Return the data below exactly, but only from the line containing "July 7, 2026 (1005, 591)" through the line containing "Instagram (1164, 1228)", with both of those lines included.

(RECORDS FOR THE EXERCISE Opens)

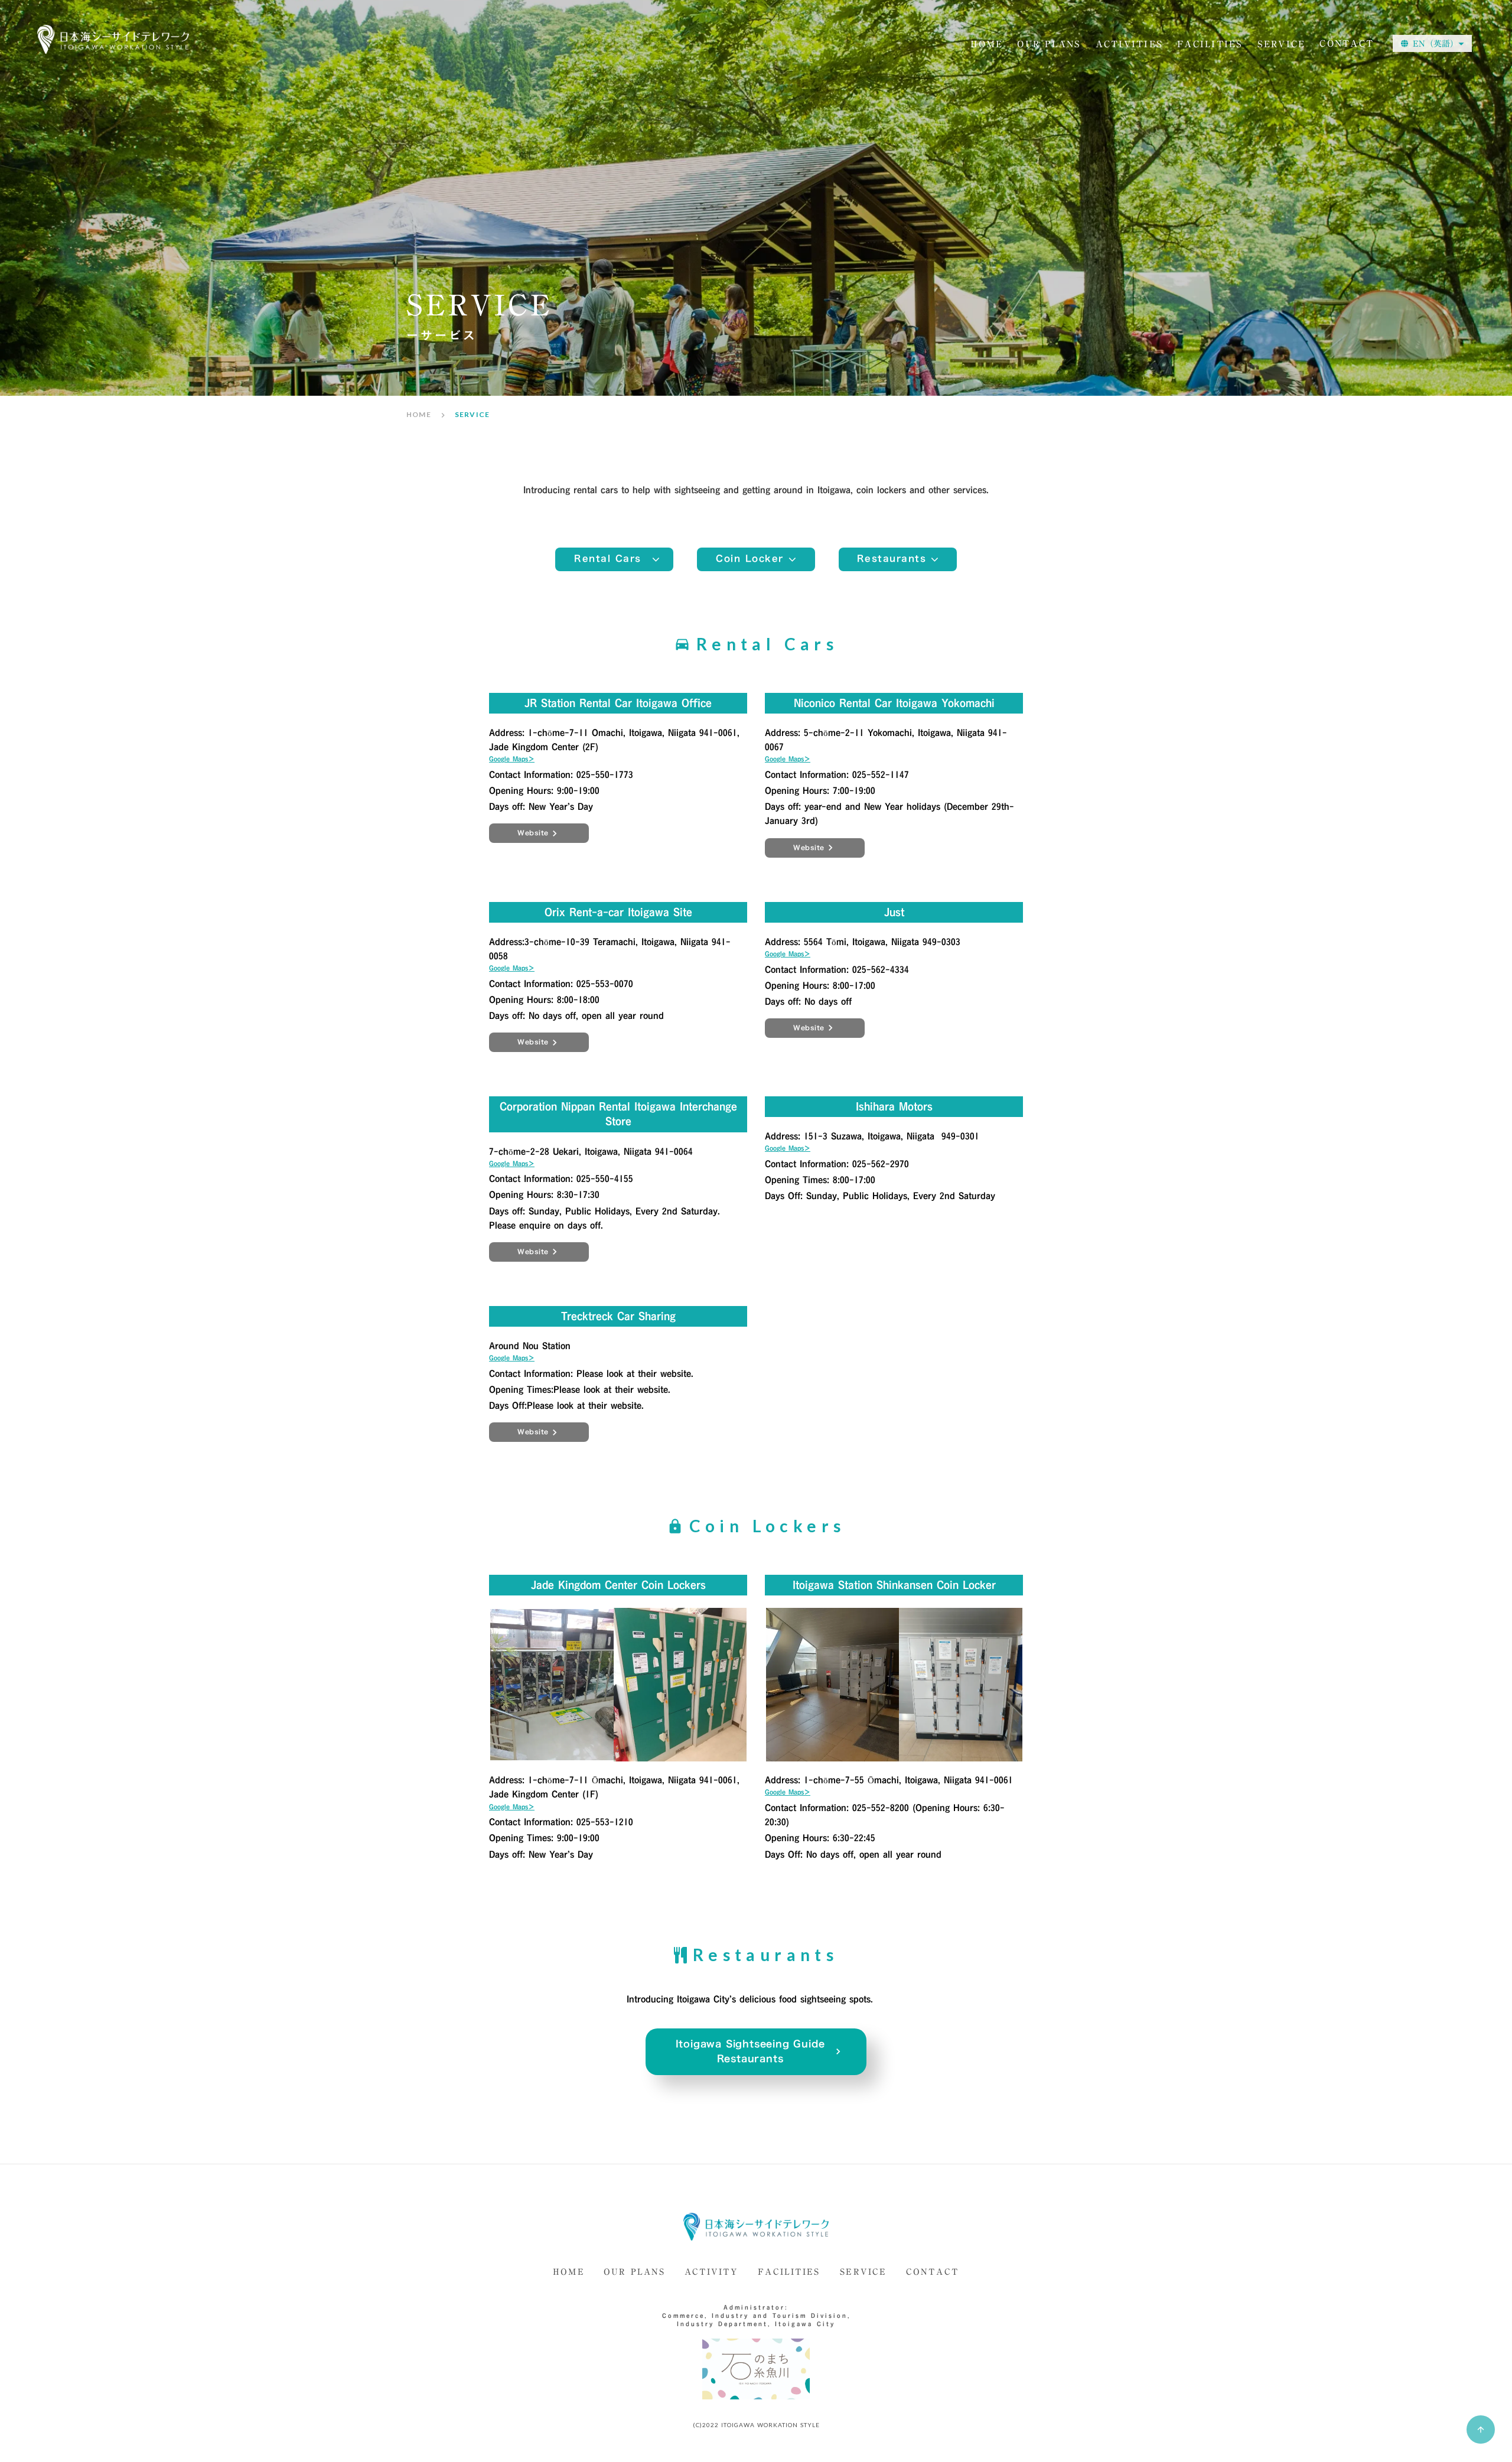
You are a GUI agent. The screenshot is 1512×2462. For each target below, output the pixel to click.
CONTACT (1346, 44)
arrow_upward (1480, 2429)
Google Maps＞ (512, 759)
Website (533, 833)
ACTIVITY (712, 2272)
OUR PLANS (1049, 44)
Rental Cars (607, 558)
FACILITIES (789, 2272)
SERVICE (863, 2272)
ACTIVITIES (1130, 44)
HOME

(RECORDS FOR THE EXERCISE Closes)
(RECORDS FOR THE EXERCISE Opens)

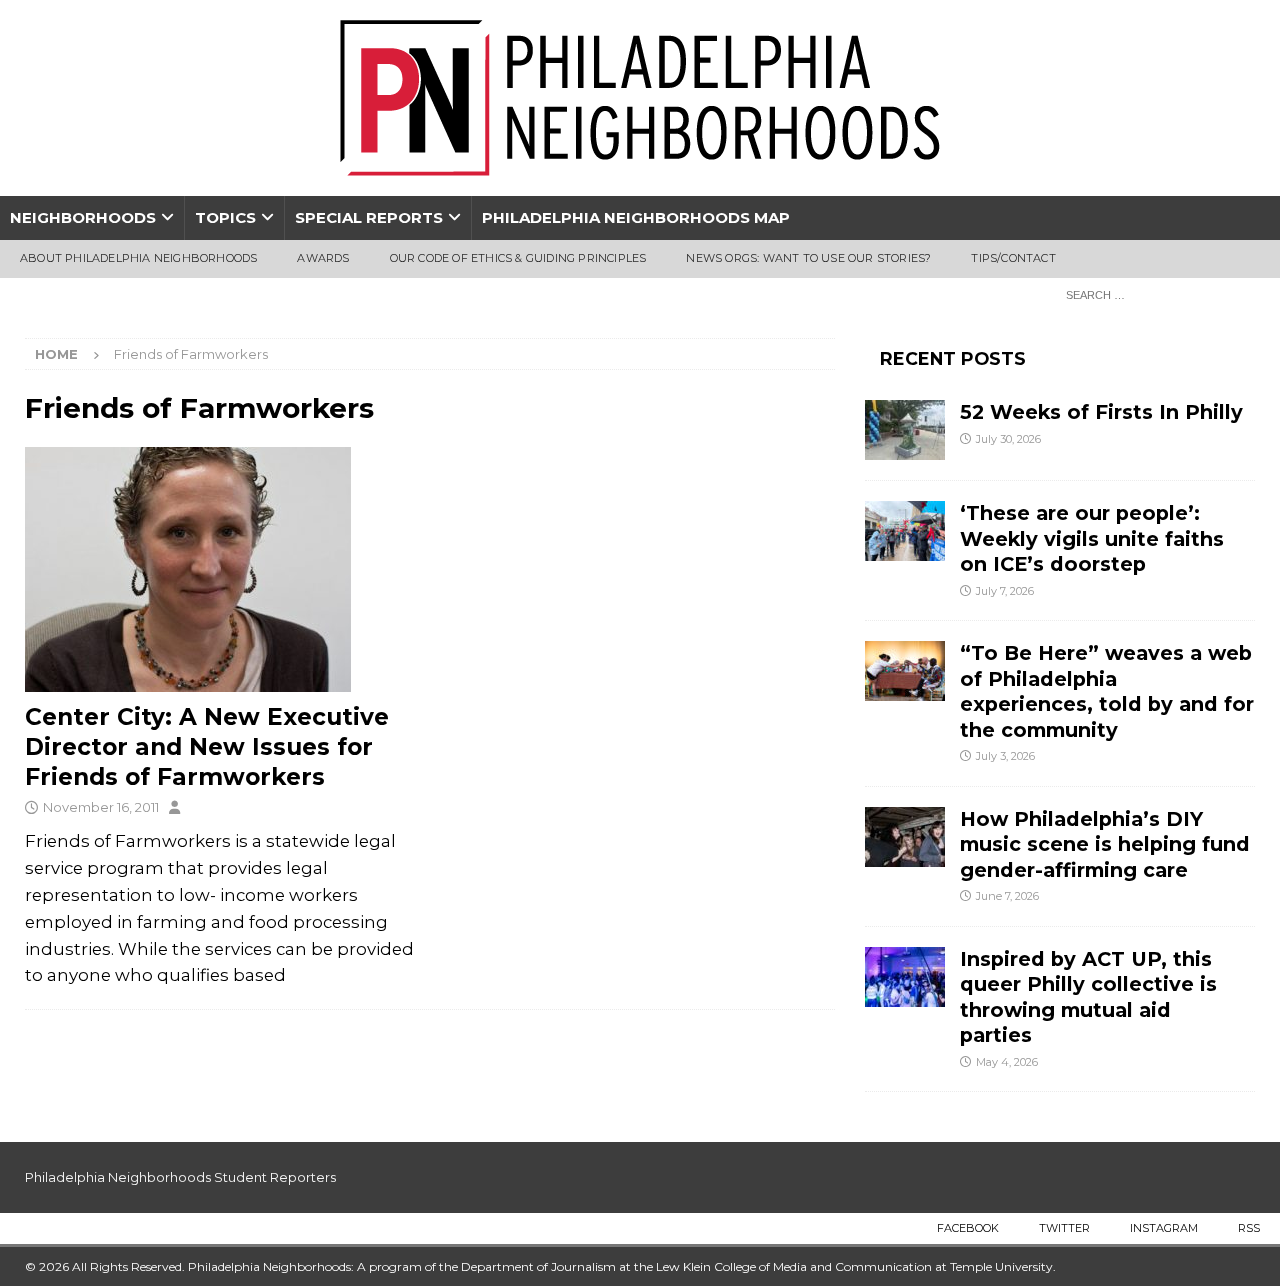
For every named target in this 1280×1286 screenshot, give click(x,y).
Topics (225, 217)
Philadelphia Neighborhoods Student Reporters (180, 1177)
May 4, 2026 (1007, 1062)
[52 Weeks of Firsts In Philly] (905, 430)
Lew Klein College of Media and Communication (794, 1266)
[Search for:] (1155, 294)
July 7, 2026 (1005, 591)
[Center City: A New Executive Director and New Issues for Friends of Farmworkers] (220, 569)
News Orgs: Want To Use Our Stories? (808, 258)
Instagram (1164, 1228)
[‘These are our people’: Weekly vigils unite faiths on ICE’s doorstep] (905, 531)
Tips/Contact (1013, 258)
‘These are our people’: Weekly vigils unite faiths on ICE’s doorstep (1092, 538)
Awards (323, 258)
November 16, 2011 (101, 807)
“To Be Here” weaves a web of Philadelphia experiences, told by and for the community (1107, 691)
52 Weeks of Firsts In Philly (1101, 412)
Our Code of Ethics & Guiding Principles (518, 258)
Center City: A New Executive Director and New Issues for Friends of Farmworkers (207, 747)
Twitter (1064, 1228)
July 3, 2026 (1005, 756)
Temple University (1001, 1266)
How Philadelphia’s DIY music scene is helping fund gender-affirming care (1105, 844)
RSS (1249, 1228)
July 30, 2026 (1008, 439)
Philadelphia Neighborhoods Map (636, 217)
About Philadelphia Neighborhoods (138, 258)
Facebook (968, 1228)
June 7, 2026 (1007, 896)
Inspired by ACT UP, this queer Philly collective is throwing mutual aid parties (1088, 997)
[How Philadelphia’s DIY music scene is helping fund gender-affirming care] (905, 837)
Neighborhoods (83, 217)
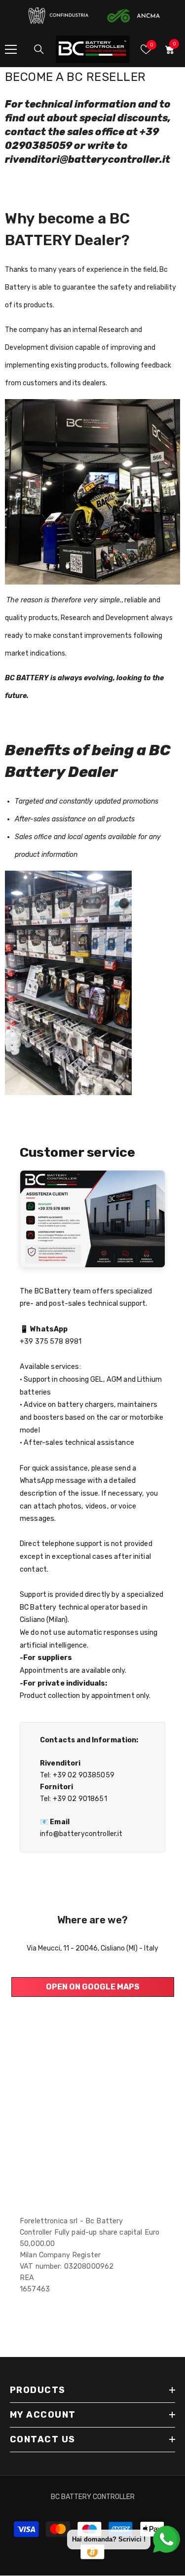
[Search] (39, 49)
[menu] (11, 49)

(RECORDS FOR THE EXERCISE Closes)

WRITTEN ANSWER:
July 7, 2026 (1005, 591)
[Center City: A New Executive Director and New Issues for Friends of Farmworkers] (220, 569)
News Orgs: Want To Use Our Stories? (808, 258)
Instagram (1164, 1228)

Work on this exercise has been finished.